I told the supervisor throughout the day that the work was too much and nobody was helping.  She reminded me, "We've had this discussion before.  You need to learn to get along with your coworkers."  I tried the angle that my lack of a personal relationship with my coworkers should not be a valid excuse for them refusing to do any work.  The supervisor emphasized that there was "a lack of teamwork" and that I was the cause of this lack.

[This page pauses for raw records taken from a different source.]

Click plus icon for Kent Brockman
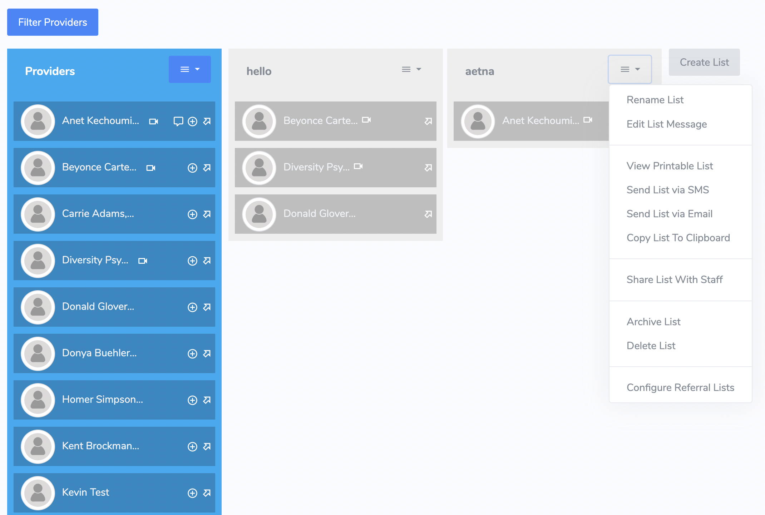This screenshot has width=765, height=515. tap(192, 447)
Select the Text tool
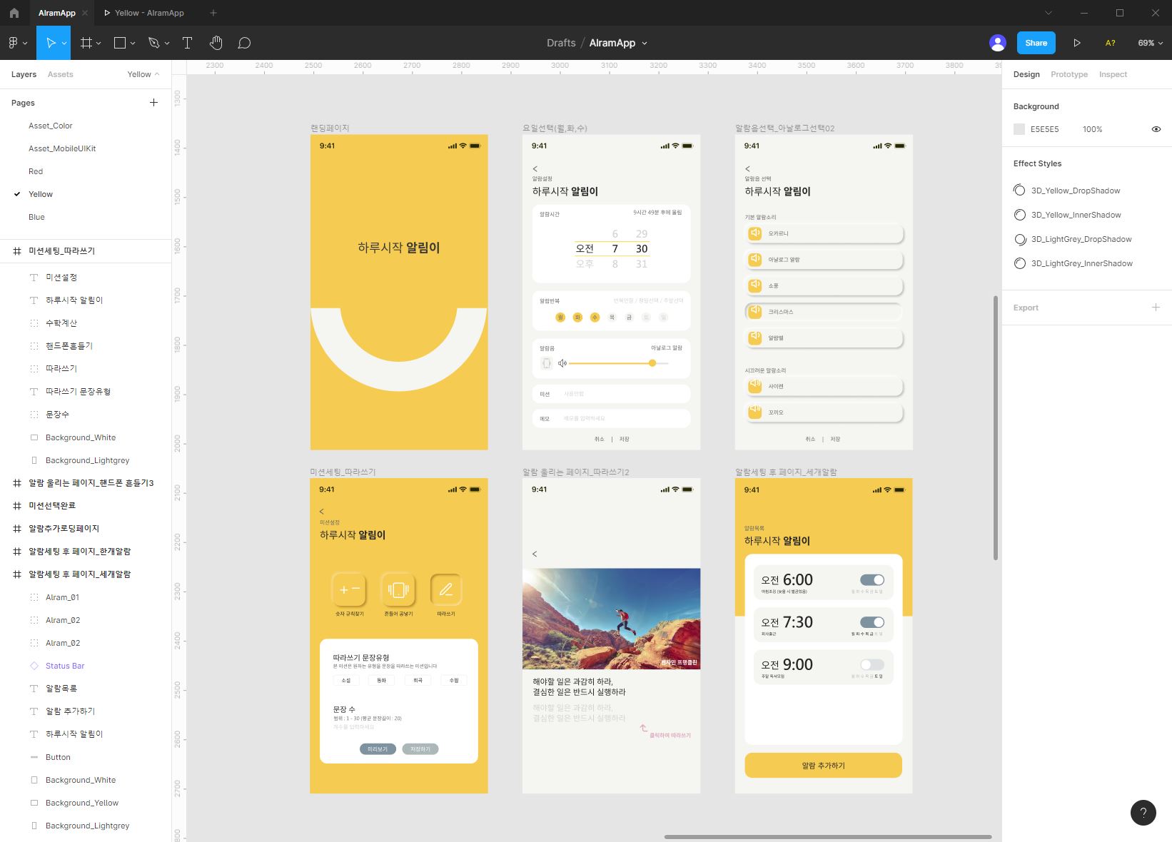This screenshot has width=1172, height=842. [187, 43]
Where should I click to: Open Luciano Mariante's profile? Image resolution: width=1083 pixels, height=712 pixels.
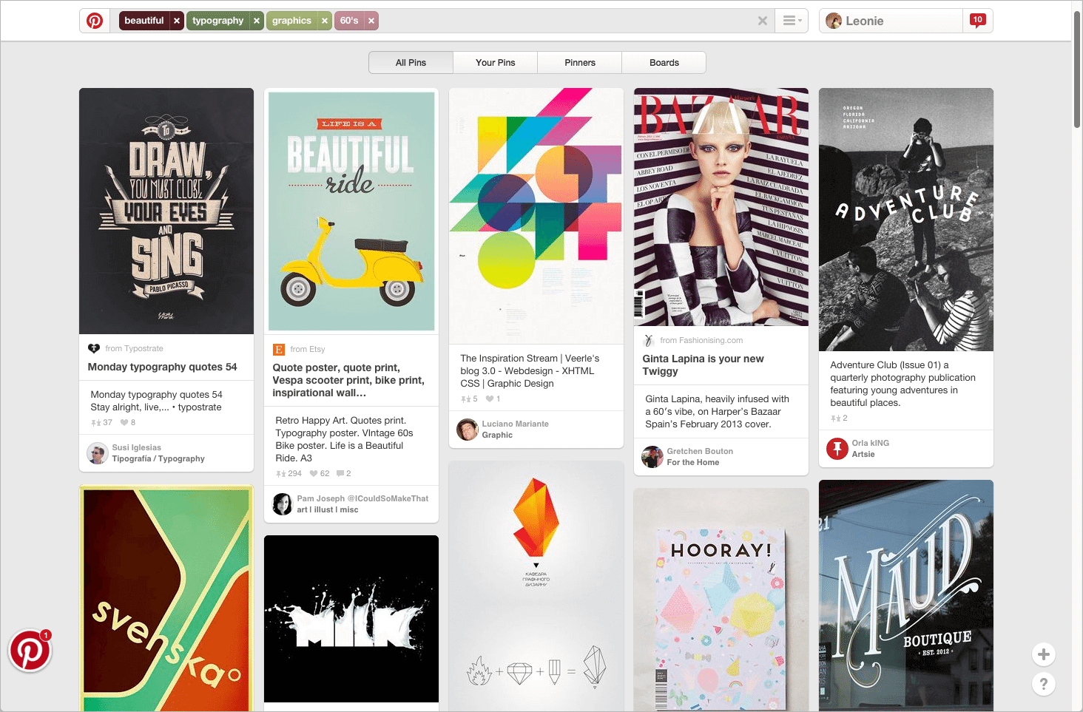[515, 423]
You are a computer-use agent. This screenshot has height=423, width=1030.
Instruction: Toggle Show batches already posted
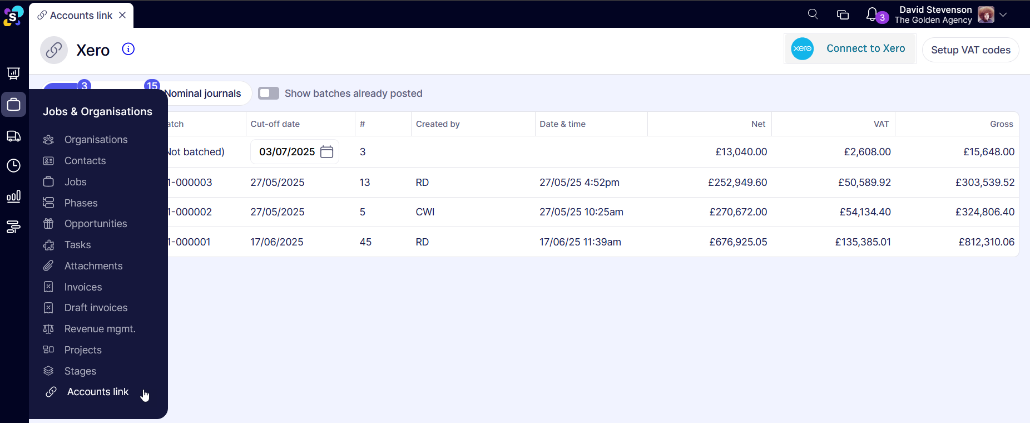(269, 94)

The patients destroyed the ward.  Broken glass.  (Yes, there are/were glass panels along some doors.)  There was some kind of game where chairs were stacked and the ceiling tiles were punched out.  The flimsy chairs also broke in the limbering towers.  Another game involved throwing objects at the cameras until the lenses shattered.  The attendants watched.  "We aren't allowed to tell the patients what to do," was the explanation.  They can tell the nurse what to do, but not the patients.  I kept tossing all the broken stuff into a back hallway.  The supervisor kept demanding incident reports.  I couldn't keep up with the nursing notes for the charts and the administrative reports of damaged property, so the property reports did not all get written.  It's called prioritizing.  Patient safety is my number one priority, but it seems that the supervisor simultaneously wants my coworkers' elusive happiness and redundant paperwork to be my first priority.

Once home, I tried vodka, klonopin, exercise, chatting with friends- nothing worked.  So I called out for tomorrow.  Queen Bee's husband answered the phone- he was supervisor this evening- so there is a risk that he will deny that I called out.